>> begin Material provided

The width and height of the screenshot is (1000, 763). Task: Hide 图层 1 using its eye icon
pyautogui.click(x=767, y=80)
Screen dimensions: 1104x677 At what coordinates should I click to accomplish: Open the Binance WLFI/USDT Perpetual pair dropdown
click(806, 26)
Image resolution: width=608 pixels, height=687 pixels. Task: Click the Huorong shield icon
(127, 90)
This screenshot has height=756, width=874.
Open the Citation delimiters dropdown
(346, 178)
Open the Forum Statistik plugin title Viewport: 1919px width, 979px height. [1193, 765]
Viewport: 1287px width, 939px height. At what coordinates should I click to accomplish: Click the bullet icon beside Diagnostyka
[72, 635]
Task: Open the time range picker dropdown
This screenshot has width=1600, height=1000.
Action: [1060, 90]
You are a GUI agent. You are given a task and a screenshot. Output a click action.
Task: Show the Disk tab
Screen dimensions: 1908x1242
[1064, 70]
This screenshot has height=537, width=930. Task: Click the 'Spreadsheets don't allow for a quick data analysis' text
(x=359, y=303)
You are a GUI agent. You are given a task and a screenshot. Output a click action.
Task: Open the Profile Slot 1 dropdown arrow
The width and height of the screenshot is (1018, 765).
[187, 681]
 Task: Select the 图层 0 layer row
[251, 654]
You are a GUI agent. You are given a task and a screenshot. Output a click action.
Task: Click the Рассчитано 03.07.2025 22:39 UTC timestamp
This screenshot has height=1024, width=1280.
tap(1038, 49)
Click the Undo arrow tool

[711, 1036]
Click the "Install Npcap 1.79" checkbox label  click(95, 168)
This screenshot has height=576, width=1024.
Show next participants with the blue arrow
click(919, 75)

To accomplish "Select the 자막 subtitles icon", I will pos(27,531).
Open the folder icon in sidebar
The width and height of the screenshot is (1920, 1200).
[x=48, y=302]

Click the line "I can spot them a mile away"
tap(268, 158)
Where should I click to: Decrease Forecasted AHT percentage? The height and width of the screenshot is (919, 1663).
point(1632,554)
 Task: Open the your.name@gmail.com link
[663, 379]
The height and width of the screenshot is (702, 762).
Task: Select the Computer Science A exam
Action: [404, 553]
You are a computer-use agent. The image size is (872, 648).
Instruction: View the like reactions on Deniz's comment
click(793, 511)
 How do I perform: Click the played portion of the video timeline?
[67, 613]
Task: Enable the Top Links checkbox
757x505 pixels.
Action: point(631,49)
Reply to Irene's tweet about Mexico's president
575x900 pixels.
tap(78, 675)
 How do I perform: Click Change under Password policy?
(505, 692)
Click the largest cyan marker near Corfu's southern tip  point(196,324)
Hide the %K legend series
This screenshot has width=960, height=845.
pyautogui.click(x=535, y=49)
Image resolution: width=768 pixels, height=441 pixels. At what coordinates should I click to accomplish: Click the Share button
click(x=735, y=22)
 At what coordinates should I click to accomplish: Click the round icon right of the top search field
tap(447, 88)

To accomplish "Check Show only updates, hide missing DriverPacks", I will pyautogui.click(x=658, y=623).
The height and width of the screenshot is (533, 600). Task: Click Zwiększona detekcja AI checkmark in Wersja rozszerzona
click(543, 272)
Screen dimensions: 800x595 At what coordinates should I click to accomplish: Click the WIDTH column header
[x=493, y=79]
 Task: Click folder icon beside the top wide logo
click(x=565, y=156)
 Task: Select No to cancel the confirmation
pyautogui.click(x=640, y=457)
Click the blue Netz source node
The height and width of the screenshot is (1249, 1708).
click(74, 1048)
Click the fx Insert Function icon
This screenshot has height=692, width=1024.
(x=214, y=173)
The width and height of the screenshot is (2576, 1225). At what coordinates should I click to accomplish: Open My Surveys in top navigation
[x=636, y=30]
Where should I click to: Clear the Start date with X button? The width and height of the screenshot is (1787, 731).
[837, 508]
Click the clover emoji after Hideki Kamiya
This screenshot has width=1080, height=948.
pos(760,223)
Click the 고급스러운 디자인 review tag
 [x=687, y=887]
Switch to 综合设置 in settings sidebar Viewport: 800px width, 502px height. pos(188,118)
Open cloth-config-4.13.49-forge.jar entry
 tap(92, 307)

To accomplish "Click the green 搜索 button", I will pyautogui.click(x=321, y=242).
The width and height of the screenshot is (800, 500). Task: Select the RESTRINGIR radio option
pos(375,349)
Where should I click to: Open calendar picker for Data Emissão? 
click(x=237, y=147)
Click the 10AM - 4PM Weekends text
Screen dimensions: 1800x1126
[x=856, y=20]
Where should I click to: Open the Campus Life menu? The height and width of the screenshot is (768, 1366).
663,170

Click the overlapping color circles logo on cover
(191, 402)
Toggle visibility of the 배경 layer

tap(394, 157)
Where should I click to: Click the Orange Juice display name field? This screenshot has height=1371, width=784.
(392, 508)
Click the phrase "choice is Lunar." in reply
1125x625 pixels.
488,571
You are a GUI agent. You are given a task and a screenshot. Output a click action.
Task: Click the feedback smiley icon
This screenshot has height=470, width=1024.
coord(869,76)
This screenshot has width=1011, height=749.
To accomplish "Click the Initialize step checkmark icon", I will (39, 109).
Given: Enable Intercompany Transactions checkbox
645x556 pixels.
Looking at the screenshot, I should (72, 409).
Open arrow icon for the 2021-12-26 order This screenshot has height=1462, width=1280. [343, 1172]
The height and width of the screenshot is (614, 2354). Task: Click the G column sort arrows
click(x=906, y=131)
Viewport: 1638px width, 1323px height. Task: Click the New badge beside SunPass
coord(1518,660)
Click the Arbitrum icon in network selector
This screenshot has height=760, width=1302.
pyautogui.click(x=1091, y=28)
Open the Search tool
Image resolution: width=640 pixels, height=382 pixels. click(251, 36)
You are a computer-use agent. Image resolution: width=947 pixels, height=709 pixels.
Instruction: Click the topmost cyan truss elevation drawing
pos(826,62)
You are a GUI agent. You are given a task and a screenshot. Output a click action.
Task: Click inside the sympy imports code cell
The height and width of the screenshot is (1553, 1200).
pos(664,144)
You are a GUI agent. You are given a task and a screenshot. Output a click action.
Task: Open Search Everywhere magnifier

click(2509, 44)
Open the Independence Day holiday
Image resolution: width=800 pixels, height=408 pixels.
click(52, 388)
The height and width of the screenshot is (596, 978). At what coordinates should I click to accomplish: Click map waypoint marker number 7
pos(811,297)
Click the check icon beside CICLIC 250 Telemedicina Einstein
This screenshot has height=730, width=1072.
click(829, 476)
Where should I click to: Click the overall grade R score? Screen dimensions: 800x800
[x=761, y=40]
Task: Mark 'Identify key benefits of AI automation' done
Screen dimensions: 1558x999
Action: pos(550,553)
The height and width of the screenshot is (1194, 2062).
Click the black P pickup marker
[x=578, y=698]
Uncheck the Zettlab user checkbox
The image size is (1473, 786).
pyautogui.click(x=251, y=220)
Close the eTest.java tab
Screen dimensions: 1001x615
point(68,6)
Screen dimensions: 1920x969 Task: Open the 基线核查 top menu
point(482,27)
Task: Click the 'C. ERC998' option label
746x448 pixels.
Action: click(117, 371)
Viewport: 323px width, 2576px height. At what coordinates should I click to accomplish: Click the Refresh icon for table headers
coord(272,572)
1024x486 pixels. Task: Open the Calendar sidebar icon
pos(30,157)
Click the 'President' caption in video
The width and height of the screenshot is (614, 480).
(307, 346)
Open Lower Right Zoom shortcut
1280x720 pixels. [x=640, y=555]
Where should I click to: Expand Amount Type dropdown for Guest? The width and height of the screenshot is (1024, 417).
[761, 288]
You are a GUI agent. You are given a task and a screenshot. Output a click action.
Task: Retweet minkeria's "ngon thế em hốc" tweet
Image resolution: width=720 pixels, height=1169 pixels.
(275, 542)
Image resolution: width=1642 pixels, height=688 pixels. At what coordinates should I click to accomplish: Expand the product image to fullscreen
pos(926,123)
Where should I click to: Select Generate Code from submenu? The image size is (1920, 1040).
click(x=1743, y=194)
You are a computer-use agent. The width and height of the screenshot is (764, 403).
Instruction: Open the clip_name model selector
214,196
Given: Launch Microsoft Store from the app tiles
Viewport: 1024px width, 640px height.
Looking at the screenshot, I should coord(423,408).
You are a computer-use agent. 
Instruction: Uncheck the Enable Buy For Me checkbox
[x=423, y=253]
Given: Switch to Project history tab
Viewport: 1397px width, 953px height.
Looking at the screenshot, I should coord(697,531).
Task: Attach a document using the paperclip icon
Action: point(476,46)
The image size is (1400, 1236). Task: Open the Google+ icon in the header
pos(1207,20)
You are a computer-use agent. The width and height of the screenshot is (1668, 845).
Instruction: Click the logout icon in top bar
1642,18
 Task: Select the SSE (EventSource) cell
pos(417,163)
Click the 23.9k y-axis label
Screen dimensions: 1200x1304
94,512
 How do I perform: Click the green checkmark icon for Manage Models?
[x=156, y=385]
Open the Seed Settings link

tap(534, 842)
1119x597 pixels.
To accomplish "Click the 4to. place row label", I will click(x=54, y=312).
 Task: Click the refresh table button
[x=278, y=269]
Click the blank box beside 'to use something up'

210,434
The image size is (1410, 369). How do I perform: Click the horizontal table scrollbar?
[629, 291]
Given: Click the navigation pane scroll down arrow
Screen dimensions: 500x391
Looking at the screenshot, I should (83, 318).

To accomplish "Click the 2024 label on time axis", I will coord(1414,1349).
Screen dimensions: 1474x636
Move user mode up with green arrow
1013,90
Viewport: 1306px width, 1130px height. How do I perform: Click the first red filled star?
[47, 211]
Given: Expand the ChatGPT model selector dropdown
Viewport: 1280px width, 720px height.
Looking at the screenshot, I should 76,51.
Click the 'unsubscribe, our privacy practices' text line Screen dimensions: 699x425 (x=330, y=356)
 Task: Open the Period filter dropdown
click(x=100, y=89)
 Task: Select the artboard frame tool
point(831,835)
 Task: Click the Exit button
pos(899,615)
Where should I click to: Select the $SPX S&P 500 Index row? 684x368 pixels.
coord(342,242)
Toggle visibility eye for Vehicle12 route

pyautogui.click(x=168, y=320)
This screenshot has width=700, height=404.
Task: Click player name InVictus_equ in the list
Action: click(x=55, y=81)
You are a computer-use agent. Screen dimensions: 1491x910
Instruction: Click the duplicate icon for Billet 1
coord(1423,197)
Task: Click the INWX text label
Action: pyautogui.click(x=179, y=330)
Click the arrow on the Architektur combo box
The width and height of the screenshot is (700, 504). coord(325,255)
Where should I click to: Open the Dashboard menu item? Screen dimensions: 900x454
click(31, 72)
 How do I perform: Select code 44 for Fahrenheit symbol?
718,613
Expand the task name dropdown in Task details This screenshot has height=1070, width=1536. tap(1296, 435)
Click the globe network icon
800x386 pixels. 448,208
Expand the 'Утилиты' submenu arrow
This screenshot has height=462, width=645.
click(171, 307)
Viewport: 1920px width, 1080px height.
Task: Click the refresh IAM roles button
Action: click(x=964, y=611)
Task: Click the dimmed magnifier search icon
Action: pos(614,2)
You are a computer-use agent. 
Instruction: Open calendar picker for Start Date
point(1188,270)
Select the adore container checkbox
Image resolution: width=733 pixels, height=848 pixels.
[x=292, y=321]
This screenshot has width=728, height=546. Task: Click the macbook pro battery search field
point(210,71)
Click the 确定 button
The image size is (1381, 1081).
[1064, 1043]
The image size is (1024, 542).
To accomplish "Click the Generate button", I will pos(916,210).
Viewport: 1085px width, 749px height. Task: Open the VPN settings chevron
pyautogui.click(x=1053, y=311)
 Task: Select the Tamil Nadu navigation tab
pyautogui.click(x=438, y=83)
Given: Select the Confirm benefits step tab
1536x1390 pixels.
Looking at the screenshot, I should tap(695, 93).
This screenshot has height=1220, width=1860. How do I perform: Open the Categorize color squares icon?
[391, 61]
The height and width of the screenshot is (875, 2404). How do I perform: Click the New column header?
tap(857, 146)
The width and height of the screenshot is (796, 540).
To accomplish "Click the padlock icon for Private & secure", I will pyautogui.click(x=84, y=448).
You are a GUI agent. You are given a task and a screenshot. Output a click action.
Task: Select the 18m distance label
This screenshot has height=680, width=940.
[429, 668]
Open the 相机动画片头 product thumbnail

>> end Material provided

• **Problem to solve**:
Reproduce the rows between the line holding "Close the eTest.java tab" and the line holding "pos(1207,20)", inclusive, renaming "Viewport" to "Window" and leaving everything else unchanged.

• **Complete answer**:
Close the eTest.java tab
Screen dimensions: 1001x615
point(68,6)
Screen dimensions: 1920x969 Task: Open the 基线核查 top menu
point(482,27)
Task: Click the 'C. ERC998' option label
746x448 pixels.
Action: click(117, 371)
Window: 323px width, 2576px height. At what coordinates should I click to accomplish: Click the Refresh icon for table headers
coord(272,572)
1024x486 pixels. Task: Open the Calendar sidebar icon
pos(30,157)
Click the 'President' caption in video
The width and height of the screenshot is (614, 480).
(307, 346)
Open Lower Right Zoom shortcut
1280x720 pixels. [x=640, y=555]
Where should I click to: Expand Amount Type dropdown for Guest? The width and height of the screenshot is (1024, 417).
[761, 288]
You are a GUI agent. You are given a task and a screenshot. Output a click action.
Task: Retweet minkeria's "ngon thế em hốc" tweet
Image resolution: width=720 pixels, height=1169 pixels.
(275, 542)
Image resolution: width=1642 pixels, height=688 pixels. At what coordinates should I click to accomplish: Expand the product image to fullscreen
pos(926,123)
Where should I click to: Select Generate Code from submenu? The image size is (1920, 1040).
click(x=1743, y=194)
You are a computer-use agent. The width and height of the screenshot is (764, 403).
Instruction: Open the clip_name model selector
214,196
Given: Launch Microsoft Store from the app tiles
Window: 1024px width, 640px height.
Looking at the screenshot, I should coord(423,408).
You are a computer-use agent. 
Instruction: Uncheck the Enable Buy For Me checkbox
[x=423, y=253]
Given: Switch to Project history tab
Window: 1397px width, 953px height.
Looking at the screenshot, I should coord(697,531).
Task: Attach a document using the paperclip icon
Action: point(476,46)
The image size is (1400, 1236). Task: Open the Google+ icon in the header
pos(1207,20)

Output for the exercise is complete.